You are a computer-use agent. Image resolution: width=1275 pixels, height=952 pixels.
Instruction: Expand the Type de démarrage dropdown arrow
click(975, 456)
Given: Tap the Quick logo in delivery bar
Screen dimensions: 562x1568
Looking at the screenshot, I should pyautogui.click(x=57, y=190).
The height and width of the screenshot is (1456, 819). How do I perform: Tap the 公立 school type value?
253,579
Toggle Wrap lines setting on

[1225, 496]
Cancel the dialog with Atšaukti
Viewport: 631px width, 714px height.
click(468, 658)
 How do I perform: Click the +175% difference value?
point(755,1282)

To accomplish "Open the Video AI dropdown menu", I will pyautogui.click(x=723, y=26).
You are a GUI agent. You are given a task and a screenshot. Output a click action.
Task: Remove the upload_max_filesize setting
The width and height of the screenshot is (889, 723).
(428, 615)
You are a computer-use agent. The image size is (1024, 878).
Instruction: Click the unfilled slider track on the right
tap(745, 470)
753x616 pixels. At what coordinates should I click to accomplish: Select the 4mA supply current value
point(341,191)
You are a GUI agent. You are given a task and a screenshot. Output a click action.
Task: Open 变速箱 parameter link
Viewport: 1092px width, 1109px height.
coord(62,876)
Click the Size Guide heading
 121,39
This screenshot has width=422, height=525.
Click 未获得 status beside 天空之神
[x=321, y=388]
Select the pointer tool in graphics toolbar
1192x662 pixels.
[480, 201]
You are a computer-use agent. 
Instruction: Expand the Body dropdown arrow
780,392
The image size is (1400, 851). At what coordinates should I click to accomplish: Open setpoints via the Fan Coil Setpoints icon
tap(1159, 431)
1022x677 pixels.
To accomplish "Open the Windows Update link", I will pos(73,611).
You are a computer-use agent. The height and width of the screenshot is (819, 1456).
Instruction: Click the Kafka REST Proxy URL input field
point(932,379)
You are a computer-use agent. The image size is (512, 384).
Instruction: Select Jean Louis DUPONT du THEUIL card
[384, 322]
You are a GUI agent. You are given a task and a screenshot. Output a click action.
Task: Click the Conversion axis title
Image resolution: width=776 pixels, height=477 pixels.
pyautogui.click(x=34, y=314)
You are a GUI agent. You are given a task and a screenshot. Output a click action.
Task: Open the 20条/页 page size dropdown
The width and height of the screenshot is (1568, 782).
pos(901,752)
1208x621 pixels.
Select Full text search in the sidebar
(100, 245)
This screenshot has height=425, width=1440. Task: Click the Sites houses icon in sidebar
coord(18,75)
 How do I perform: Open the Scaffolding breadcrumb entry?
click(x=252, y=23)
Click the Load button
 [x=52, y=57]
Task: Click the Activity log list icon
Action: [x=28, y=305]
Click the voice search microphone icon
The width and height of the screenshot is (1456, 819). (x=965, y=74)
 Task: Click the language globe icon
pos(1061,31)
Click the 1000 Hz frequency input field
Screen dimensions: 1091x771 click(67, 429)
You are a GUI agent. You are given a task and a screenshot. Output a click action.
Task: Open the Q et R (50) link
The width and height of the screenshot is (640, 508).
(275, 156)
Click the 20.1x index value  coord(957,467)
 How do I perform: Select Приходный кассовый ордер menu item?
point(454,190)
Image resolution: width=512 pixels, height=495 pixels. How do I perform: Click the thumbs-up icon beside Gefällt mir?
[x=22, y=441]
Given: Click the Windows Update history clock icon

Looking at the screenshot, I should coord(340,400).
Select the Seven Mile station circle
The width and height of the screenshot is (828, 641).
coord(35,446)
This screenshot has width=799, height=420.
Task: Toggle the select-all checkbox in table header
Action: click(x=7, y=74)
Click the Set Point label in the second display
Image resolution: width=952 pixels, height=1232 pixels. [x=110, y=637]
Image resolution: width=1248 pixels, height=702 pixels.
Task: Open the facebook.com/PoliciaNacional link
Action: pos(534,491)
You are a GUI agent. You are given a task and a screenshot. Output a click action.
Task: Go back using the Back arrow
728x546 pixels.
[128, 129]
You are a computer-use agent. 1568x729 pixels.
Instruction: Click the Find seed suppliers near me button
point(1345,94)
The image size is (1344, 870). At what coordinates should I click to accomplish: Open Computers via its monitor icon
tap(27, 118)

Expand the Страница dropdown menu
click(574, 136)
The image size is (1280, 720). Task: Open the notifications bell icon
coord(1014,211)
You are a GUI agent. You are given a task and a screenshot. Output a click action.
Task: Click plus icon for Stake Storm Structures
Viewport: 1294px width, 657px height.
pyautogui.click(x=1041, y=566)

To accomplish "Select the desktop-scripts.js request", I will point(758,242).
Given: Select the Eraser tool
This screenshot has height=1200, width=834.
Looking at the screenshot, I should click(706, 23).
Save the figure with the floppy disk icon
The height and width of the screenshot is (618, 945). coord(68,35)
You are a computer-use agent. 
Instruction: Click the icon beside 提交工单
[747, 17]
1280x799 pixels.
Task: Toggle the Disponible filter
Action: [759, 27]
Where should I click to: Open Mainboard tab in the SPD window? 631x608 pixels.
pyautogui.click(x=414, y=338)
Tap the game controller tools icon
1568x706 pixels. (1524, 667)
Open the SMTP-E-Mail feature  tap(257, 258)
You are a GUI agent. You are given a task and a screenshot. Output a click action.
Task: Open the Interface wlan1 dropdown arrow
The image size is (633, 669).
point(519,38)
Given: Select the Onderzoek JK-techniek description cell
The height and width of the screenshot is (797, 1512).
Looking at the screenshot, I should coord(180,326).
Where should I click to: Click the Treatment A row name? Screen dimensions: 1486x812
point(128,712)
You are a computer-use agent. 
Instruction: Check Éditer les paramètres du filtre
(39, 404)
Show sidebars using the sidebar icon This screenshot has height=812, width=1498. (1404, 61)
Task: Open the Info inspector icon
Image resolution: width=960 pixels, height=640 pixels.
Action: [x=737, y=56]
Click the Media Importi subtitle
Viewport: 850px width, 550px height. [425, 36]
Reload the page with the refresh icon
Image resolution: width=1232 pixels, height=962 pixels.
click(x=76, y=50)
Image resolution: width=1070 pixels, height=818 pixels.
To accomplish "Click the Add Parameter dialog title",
________________________________________
_ASSIGNMENT_
Wherever the word "page" turns up in the records, copy out the line it is on.

_TASK SOLUTION_
Task: Open the 20条/页 page size dropdown
Reload the page with the refresh icon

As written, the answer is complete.